- **YOUR TASK**:
Whenever a line of the entries below holds the string "will", copy that line and return it.

(DATASET EXTRACT)

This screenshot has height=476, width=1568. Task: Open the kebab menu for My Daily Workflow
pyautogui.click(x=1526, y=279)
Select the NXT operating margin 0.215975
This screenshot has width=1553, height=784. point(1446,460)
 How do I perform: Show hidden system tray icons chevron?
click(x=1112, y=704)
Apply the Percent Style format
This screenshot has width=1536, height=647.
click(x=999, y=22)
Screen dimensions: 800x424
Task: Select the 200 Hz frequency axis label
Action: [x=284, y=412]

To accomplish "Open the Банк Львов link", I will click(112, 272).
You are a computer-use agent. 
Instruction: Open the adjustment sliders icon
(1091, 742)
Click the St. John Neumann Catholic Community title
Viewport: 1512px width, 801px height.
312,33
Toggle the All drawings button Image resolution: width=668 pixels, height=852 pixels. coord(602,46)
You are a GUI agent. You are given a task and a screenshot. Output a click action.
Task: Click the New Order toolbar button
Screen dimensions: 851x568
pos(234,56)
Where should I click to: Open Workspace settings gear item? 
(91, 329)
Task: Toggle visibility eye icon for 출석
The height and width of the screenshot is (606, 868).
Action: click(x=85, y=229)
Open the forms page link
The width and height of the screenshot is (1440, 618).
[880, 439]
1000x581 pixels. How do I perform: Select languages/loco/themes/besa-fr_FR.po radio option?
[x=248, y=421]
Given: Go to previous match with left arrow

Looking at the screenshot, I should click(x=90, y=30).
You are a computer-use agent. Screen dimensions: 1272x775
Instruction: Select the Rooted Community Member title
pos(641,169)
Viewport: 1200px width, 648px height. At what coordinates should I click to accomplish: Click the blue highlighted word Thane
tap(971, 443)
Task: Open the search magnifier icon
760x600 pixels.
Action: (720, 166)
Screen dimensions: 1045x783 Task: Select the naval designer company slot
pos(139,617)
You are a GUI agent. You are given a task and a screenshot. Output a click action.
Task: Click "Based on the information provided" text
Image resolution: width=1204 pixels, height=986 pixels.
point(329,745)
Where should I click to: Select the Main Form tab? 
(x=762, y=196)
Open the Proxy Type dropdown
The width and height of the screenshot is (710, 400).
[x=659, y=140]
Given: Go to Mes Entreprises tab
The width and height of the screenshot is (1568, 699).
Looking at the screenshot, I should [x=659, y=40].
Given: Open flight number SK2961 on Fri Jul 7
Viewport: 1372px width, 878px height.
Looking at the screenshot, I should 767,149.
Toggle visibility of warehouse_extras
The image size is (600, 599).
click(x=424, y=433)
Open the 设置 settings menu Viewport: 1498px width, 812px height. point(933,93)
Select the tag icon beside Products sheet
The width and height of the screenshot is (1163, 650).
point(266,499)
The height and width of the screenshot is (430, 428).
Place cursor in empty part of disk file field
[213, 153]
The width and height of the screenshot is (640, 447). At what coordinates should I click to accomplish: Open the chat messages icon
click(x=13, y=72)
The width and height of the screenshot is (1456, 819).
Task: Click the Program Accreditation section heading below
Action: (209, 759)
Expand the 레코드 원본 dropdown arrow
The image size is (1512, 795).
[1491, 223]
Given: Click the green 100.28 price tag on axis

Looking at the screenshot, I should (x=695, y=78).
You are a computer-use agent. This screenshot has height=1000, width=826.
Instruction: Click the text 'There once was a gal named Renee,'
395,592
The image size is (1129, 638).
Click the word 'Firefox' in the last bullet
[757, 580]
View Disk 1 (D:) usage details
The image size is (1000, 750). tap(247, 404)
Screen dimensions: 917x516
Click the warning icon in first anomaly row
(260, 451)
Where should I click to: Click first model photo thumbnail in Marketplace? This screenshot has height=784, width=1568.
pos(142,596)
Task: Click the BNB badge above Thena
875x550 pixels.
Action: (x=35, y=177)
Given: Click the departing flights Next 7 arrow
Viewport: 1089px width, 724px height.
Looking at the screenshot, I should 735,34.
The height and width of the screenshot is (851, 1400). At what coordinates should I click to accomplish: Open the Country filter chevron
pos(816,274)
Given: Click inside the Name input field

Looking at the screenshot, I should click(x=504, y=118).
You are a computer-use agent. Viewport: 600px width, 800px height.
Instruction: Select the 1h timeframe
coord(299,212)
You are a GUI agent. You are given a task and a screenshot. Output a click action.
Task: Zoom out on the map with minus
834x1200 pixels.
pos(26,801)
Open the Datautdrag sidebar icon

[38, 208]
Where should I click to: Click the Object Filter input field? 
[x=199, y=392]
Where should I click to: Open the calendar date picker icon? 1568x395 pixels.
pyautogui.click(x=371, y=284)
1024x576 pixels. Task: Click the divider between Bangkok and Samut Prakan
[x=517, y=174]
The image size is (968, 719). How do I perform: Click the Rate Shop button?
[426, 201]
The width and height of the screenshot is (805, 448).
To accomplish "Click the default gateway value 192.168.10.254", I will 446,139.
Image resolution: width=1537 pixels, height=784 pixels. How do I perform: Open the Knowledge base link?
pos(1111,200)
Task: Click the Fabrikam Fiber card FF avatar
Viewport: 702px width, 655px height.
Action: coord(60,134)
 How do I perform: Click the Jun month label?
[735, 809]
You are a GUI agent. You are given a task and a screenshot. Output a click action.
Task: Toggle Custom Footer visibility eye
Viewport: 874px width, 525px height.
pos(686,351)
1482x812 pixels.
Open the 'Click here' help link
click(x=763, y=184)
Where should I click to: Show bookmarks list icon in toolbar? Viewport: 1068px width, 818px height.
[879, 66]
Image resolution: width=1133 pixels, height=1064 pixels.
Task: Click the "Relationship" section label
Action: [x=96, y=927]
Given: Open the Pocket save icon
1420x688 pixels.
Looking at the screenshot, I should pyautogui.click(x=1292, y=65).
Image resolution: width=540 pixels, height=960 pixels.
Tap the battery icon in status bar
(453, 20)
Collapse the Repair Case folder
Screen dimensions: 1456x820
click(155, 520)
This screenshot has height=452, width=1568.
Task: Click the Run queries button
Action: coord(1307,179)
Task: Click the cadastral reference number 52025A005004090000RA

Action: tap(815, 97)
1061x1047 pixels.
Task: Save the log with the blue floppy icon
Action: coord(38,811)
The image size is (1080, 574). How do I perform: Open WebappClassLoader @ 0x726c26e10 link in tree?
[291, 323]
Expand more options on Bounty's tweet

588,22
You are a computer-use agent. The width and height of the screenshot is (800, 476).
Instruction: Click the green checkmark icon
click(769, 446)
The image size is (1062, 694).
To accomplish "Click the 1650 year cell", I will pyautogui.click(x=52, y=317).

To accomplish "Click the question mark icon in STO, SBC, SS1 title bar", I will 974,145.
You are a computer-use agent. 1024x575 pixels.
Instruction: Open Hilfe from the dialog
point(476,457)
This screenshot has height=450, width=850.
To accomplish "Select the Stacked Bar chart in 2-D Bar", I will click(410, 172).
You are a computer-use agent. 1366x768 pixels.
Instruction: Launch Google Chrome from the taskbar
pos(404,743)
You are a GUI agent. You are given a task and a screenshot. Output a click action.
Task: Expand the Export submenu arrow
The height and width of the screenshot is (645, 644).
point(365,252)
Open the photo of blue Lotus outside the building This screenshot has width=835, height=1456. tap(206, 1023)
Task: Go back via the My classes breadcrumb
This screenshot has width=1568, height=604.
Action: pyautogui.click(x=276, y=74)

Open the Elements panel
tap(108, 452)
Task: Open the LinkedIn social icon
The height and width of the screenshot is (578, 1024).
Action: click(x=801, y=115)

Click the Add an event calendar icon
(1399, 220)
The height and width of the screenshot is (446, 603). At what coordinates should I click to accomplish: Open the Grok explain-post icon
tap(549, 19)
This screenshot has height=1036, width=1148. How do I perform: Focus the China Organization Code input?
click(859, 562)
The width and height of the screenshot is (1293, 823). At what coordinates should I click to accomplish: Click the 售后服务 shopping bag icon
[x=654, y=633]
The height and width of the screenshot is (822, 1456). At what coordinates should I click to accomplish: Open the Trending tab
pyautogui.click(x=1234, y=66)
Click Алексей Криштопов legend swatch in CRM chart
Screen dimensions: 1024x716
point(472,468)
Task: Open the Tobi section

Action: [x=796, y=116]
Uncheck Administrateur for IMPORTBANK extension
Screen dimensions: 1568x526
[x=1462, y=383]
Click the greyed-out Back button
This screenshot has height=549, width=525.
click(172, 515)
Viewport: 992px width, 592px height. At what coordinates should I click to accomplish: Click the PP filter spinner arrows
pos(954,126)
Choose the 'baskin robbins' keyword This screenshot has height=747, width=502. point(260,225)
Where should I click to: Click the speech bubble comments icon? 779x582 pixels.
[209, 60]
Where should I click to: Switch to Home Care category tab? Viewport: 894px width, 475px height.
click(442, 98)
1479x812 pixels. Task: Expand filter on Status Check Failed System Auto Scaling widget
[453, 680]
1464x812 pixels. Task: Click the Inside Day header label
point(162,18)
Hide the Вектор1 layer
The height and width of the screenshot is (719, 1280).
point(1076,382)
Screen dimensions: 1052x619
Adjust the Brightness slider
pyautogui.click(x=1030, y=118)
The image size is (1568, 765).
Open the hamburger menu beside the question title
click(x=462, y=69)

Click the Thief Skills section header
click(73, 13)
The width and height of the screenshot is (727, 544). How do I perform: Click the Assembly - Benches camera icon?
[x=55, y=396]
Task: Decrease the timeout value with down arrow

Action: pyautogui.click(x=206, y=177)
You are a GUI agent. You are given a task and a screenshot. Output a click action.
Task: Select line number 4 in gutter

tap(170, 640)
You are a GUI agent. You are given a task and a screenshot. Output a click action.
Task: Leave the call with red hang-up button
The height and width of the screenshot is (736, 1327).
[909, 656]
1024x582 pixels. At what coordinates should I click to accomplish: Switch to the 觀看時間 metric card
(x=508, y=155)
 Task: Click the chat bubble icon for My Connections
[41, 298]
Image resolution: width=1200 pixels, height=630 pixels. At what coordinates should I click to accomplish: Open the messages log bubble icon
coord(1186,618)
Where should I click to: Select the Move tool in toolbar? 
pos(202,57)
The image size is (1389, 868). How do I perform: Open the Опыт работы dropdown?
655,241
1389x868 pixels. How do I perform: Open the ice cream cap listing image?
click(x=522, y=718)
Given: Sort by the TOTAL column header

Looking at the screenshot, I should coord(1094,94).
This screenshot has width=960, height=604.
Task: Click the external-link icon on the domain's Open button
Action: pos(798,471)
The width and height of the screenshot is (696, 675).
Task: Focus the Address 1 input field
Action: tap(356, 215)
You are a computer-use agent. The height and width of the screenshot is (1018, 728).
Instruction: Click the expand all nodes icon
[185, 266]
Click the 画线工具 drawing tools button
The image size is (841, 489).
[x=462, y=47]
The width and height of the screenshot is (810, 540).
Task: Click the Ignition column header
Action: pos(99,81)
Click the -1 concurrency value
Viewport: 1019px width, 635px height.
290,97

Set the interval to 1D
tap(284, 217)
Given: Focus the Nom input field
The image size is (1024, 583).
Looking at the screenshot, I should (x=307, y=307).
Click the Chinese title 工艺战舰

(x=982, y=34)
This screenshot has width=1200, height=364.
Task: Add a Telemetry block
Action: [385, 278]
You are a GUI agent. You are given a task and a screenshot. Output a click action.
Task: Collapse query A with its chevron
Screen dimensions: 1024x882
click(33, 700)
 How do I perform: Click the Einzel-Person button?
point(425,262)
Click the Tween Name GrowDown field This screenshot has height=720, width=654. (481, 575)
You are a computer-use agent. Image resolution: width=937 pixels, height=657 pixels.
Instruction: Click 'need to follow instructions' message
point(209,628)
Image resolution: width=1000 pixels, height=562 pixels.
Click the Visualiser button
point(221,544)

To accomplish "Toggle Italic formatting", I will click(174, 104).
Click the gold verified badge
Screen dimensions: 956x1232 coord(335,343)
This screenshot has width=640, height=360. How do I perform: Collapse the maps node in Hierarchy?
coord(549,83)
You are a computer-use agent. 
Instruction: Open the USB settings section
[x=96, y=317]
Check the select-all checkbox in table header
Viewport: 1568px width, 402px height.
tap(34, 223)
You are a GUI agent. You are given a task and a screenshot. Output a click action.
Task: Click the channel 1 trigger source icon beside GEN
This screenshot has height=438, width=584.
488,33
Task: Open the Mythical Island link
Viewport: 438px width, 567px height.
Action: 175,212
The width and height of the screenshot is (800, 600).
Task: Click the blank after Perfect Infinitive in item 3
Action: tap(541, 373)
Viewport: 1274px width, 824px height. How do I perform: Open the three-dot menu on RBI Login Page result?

(End DATASET EXTRACT)

- **ANSWER TO THE PROBLEM**:
To accomplish "Open the Банк Львов link", I will click(112, 272).
To accomplish "Click the default gateway value 192.168.10.254", I will 446,139.
To accomplish "Click the 1650 year cell", I will pyautogui.click(x=52, y=317).
To accomplish "Click the question mark icon in STO, SBC, SS1 title bar", I will 974,145.
To accomplish "Select the Stacked Bar chart in 2-D Bar", I will click(410, 172).
To accomplish "Toggle Italic formatting", I will click(174, 104).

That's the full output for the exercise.